A lung cancer early-warning risk model based on facial diagnosis image features
10.1016/j.dcmed.2025.09.007
- VernacularTitle:基于面部望诊图像特征的肺癌风险预警模型研究
- Author:
Yulin Shi
;
Shuyi Zhang
;
Jiayi Liu
;
Wenlian Chen
;
Lingshuang Liu
;
Ling Xu
;
Jiatuo Xu
- Publication Type:Journal Article
- Keywords:
Inspection;
Facial features;
Lung cancer;
Early-warning risk;
Machine learning
- From:
Digital Chinese Medicine
2025;8(3):351-362
- CountryChina
- Language:English
-
Abstract:
Objective:To explore the feasibility of constructing a lung cancer early-warning risk model based on facial image features, providing novel insights into the early screening of lung cancer.
Methods:This study included patients with pulmonary nodules diagnosed at the Physical Examination Center of Shuguang Hospital Affiliated to Shanghai University of Traditional Chinese Medicine from November 1, 2019 to December 31, 2024, as well as patients with lung cancer diagnosed in the Oncology Departments of Yueyang Hospital of Integrated Traditional Chinese and Western Medicine and Longhua Hospital during the same period. The facial image information of patients with pulmonary nodules and lung cancer was collected using the TFDA-1 tongue and facial diagnosis instrument, and the facial diagnosis features were extracted from it by deep learning technology. Statistical analysis was conducted on the objective facial diagnosis characteristics of the two groups of participants to explore the differences in their facial image characteristics, and the least absolute shrinkage and selection operator (LASSO) regression was used to screen the characteristic variables. Based on the screened feature variables, four machine learning methods: random forest, logistic regression, support vector machine (SVM), and gradient boosting decision tree (GBDT) were used to establish lung cancer classification models independently. Meanwhile, the model performance was evaluated by indicators such as sensitivity, specificity, F1 score, precision, accuracy, the area under the receiver operating characteristic (ROC) curve (AUC), and the area under the precision-recall curve (AP).
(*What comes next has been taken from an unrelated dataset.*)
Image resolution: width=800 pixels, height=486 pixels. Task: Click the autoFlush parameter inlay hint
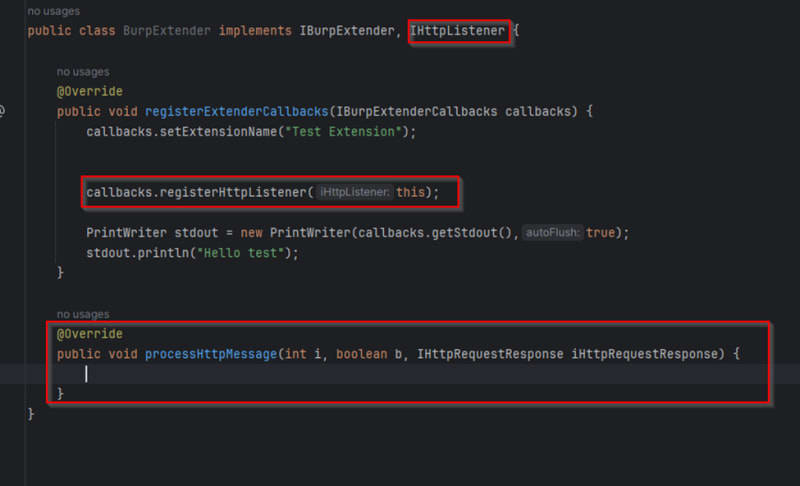coord(551,233)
Results:A total of 1 275 patients with pulmonary nodules and 1 623 patients with lung cancer were included in this study. After propensity score matching (PSM) to adjust for gender and age, 535 patients were finally included in the pulmonary nodule group and the lung cancer group, respectively. There were significant differences in multiple color space metrics (such as R, G, B, V, L, a, b, Cr, H, Y, and Cb) and texture metrics [such as gray-levcl co-occurrence matrix (GLCM)-contrast (CON) and GLCM-inverse different moment (IDM)] between the two groups of individuals with pulmonary nodules and lung cancer (P < 0.05). To construct a classification model, LASSO regression was used to select 63 key features from the initial 136 facial features. Based on this feature set, the SVM model demonstrated the best performance after 10-fold stratified cross-validation. The model achieved an average AUC of 0.8729 and average accuracy of 0.799 0 on the internal test set. Further validation on an independent test set confirmed the model’s robust performance (AUC = 0.823 3, accuracy = 0.729 0), indicating its good generalization ability. Feature importance analysis demonstrated that color space indicators and the whole/lip Cr components (including color-B-0, wholecolor-Cr, and lipcolor-Cr) were the core factors in the model’s classification decisions, while texture indicators [GLCM-angular second moment (ASM)_2, GLCM-IDM_1, GLCM-CON_1, GLCM-entropy (ENT)_2] played an important auxiliary role.
Conclusion:The facial image features of patients with lung cancer and pulmonary nodules show significant differences in color and texture characteristics in multiple areas. The various models constructed based on facial image features all demonstrate good performance, indicating that facial image features can serve as potential biomarkers for lung cancer risk prediction, providing a non-invasive and feasible new approach for early lung cancer screening.